Diary of Orrin Brown, Savannah, Georgia
Sunday–Jan 8th
We found the ground white with frost again this morning and ice in the numerous mudholes around our camp. We were on the road about 7 Oclock marched out 7 miles and haulted about 10 AM behind a line of breastworks. There is quite a chilly wind blowing today. Jim Gifford and I bought an overcoat in Co today. Read 5 Chapt. in Testament today.
William Tecumseh Sherman’s first experience in combat came during the Second Seminole War after graduating from West Point. The six year conflict began in 1835, when the U.S. government tried to remove the native Seminole. This included the young warrior Osceola, who was seized under a white flag of truce at a parley and died a prisoner in Ft. Moultrie, at Charleston, SC, in January 1838.

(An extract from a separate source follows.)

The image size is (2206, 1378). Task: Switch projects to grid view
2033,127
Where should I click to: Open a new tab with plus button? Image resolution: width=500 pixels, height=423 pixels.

Sherman was posted at Ft. Pierce in Florida in October 1840. This was irregular warfare, not the sweeping battles of European land armies he had studied at the academy. The Federal troops spent the mild winters searching out isolated bands of indians scattered throughout the peninsula, retreating to the Coast during the hot humid summers. The experience would serve him later, chasing Confederate cavalry up and down the Mississippi valley. In November 1841, Sherman was promoted to First Lieutenant, and served briefly at St. Augustine and Mobile, Alabama.